Start of READING TEXT
Network file systems and Linux
NFS: As useful as ever and still evolving
A network file system is a network abstraction over a file system that allows a remote client to access it over a network in a similar way to a local file system. Although not the first such system, NFS has grown and evolved into the most powerful and widely used network file system in UNIX®. NFS permits sharing of a common file system among a multitude of users and provides the benefit of centralizing data to minimize needed storage.
This article begins with a short history of NFS, its origins, and how it has evolved. It then explores the NFS architecture and where NFS is going.
A short history of NFS
The first network file system—called File Access Listener—was developed in 1976 by Digital Equipment Corporation (DEC). An implementation of the Data Access Protocol (DAP), it was part of the DECnet suite of protocols. Like TCP/IP, DEC published protocol specifications for its networking protocols, which included the DAP.
NFS was the first modern network file system (built over the IP protocol). It began as an experimental file system developed in-house at Sun Microsystems in the early 1980s. Given the popularity of the approach, the NFS protocol was documented as a Request for Comments (RFC) specification and evolved into what is known as NFSv2. As a standard, NFS grew quickly because of its ability to interoperate with other clients and servers.
The standard continued to evolve into NFSv3, defined by RFC 1813. This iteration of the protocol was much more scalable than previous versions, supporting large files (larger than 2GB), asynchronous writes, and TCP as the transport protocol, paving the way for file systems over wide area networks. In 2000, RFC 3010 (revised by RFC 3530) brought NFS into the enterprise setting. Sun introduced NFSv4 with strong security along with a stateful protocol (prior versions of NFS were stateless). Today, NFS exists as version 4.1 (as defined by RFC 5661), which adds protocol support for parallel access across distributed servers (called the pNFS extension).
The timeline of NFS, including the specific RFCs that document its behavior, is shown in Figure 1.
Figure 1. Timeline of NFS protocols
Amazingly, NFS has been under development for almost 30 years. It represents an extremely stable (and portable) networked file system that’s scalable, high performing, and enterprise quality. As network speeds increase and latencies decrease, NFS continues to be an attractive option for serving a file system over a network. Even in local network settings, virtualization drives storage into the network to support more mobile virtual machines. NFS even supports the latest computing models to optimize virtualized infrastructures.
End of READING TEXT
Start of SUPPLIED DATA
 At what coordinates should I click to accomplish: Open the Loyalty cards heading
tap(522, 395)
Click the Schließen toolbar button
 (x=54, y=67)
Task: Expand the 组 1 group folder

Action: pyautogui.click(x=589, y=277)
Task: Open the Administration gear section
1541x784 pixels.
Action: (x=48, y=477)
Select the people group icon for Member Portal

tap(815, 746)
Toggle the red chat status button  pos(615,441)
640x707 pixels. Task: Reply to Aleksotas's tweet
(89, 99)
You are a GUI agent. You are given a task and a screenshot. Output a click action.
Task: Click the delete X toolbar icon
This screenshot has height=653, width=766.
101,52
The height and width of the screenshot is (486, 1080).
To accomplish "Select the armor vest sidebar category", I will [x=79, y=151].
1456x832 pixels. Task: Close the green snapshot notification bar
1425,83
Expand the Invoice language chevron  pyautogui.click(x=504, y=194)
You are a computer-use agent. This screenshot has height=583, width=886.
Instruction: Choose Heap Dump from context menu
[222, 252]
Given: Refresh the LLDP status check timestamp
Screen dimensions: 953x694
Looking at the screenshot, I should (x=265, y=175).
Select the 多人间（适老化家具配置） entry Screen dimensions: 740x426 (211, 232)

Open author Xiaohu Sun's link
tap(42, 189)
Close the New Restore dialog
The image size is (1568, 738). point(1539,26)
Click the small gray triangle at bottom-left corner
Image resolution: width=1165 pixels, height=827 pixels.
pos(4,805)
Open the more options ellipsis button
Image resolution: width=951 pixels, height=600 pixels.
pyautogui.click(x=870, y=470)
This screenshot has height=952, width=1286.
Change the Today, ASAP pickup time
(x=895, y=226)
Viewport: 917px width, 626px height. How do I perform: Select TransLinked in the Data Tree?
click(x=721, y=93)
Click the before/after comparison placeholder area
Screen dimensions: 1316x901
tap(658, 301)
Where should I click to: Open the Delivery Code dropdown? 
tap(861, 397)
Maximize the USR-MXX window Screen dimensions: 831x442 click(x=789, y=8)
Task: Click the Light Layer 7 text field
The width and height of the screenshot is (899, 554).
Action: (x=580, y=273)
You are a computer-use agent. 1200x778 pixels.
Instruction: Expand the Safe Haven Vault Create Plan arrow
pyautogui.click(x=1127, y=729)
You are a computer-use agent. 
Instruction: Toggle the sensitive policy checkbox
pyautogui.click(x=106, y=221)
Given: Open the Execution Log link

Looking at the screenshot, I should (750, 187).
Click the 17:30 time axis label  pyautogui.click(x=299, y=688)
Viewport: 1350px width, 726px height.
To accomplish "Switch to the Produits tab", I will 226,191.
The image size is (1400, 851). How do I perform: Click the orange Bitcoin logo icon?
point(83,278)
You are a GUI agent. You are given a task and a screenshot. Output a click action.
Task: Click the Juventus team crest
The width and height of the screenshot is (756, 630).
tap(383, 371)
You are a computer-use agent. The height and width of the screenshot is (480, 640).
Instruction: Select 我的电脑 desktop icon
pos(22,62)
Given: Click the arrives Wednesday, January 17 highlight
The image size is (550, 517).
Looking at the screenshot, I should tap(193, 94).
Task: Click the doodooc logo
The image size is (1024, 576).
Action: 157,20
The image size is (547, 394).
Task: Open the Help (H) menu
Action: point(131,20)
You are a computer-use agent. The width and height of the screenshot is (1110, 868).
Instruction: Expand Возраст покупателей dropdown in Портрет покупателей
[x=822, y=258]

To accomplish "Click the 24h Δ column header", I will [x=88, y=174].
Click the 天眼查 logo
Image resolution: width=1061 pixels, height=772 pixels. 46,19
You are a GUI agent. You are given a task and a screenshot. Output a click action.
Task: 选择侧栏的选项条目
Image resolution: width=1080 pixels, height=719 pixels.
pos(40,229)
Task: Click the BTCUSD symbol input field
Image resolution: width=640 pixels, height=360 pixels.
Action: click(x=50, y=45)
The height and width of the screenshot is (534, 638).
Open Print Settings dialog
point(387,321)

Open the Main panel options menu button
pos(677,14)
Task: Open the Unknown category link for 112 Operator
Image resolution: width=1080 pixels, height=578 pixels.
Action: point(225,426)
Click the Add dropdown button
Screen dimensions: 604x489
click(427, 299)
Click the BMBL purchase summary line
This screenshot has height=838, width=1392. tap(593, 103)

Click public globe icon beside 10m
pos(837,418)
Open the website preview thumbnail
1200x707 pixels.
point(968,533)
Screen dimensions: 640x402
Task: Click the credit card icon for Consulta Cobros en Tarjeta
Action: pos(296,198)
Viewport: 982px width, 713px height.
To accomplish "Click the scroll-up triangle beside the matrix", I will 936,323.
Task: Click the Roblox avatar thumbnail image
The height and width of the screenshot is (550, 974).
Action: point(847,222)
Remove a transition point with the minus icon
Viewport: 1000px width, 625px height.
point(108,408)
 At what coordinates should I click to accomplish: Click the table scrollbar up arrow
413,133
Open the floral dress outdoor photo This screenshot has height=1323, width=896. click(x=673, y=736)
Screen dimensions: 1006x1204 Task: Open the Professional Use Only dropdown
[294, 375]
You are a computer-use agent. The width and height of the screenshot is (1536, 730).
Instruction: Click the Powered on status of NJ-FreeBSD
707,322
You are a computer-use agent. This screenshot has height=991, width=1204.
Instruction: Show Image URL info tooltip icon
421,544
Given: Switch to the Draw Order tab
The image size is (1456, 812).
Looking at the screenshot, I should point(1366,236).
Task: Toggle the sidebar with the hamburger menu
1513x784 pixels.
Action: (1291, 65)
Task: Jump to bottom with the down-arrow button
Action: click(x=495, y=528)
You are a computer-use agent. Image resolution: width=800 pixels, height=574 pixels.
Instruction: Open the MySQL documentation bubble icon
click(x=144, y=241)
End of SUPPLIED DATA
INSTRUCTION A
List every RFC number that the article on NFS mentions.
INSTRUCTION B
Continue the article on NFS from its last sentence.

REPLY A
RFC 1813, RFC 3010, RFC 3530, RFC 5661

REPLY B
The NFS architecture
NFS follows the client-server model of computing (see Figure 2). The server implements the shared file system and storage to which clients attach. The clients implement the user interface to the shared file system, mounted within the client’s local file space.
Figure 2. The client-server architecture of NFS
Within Linux®, the virtual file system switch (VFS) provides the means to support multiple file systems concurrently on a host (such as International Organization for Standardization [ISO] 9660 on a CD-ROM and ext3fs on the local hard disk). The VFS determines which storage a request is intended for, then which file system must be used to satisfy the request. For this reason, NFS is a pluggable file system just like any other. The only difference with NFS is that input/output (I/O) requests may not be satisfied locally, instead having to traverse the network for completion.
Once a request is found to be destined for NFS, VFS passes it to the NFS instance within the kernel. NFS interprets the I/O request and translates it into an NFS procedure (
REMOVE, and so on). These procedures, which are documented within the particular NFS RFC, specify the behaviors within the NFS protocol. Once a procedure is selected from the I/O request, it is performed within the remote procedure call (RPC) layer. As the name implies, RPC provides the means to perform procedure calls between systems. It marshals the NFS request and accompanying arguments together, manages sending them to the appropriate remote peer, and then manages and tracks the response, providing it to the appropriate requester.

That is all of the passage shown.